September 10, 2021 – In the last few weeks, various courts around the country have issued decisions regarding the Biden Administration’s COVID-19 vaccine mandates.

With respect to the OSHA vaccine mandate, the Sixth Circuit Court of Appeals, on December 17, 2021, issued a decision allowing the OSHA vaccine mandate to go into effect, reversing a decision issued by the Fifth Circuit Court of Appeals. Following this decision, OSHA announced that it would not issue any citations for noncompliance with the administrative aspect of the rule before January 10, 2022, and would not issue citations for noncompliance with the mandate’s testing requirements until February 9, 2022, so long as an employer is making reasonable efforts to come into compliance. Several of the states and other parties that challenged the OSHA vaccine mandate have already appealed the decision to the U.S. Supreme Court, and requested that a stay of the OSHA mandate be reimposed. Justice Kavanaugh will hear the appeal; however, he may refer the appeal to the full Court.

On the same day, the Eleventh Circuit Court of Appeals denied the Biden Administration’s request to dissolve a nationwide injunction blocking enforcement of the COVID vaccine mandate for federal contractors. The injunction put in place by the Southern District of Georgia continues to apply, blocking the federal contractor vaccine mandate nationwide. The Georgia court’s decision follows a similar decision issued by a federal court in Kentucky issued on December 3, 2021; however, that decision only applied in Kentucky, Ohio, and Tennessee. A federal court in Louisiana later issued a decision that also enjoined the Biden Administration from enforcing the federal contractor vaccine mandate. A key point in these decisions is that the courts believe that the states and companies that filed the lawsuits have a good chance of succeeding on the merits of their claims. While the Biden Administration has not yet announced whether it intends to file an appeal with the U.S. Supreme Court following the Eleventh Circuit’s decision, considering the course of these multiple lawsuits, it is very likely that it will appeal.

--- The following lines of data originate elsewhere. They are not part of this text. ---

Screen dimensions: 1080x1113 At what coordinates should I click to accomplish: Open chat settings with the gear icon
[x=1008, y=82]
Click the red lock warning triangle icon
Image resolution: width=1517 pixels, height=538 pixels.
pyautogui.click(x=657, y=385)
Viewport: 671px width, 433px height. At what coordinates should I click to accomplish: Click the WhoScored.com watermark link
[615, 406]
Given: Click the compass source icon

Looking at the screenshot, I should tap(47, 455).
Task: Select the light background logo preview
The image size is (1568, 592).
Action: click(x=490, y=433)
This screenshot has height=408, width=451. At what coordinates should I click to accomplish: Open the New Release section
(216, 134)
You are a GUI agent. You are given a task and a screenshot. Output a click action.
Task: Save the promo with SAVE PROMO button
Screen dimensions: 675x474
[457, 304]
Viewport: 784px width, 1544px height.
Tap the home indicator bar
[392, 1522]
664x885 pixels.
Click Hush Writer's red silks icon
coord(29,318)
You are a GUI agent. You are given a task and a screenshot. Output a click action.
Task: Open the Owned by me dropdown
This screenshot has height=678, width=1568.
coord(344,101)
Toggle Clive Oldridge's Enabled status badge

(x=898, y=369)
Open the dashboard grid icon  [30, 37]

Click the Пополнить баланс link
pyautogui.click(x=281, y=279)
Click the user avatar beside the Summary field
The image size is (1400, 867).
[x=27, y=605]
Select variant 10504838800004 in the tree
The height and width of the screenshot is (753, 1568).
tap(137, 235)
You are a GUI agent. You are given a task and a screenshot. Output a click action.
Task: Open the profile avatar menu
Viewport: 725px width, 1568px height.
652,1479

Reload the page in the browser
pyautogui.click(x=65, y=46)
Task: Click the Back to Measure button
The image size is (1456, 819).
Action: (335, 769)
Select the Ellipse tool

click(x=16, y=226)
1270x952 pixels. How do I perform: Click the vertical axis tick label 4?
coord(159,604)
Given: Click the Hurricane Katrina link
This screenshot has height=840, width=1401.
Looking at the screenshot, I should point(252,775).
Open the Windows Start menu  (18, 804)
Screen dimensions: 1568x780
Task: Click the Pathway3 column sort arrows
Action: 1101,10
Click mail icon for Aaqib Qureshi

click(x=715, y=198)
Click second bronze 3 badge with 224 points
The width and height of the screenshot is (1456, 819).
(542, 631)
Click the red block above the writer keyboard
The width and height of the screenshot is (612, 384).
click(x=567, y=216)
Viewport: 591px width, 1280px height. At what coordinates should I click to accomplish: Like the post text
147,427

As of this bulletin, and until the U.S. Supreme Court acts, OSHA’s “vaccine-or-testing” rule is back in effect with new implementation deadlines of January 10, 2022, for the administrative aspects of the rule and February 9, 2022, with respect to the testing requirement. The federal contractor vaccine mandate, however, continues to be on hold.
The impact of the decision allowing the OSHA vaccine-or-testing rule to go into effect means that employers covered by the rule should continue to prepare the relevant policies, develop a testing protocol, and collect employees’ vaccine status. With respect to the federal contractor vaccine mandate, while it is temporarily blocked, federal contractors should continue to be prepared to implement a COVID vaccine mandate in the event that the U.S. Supreme Court reverses the decisions of the lower courts.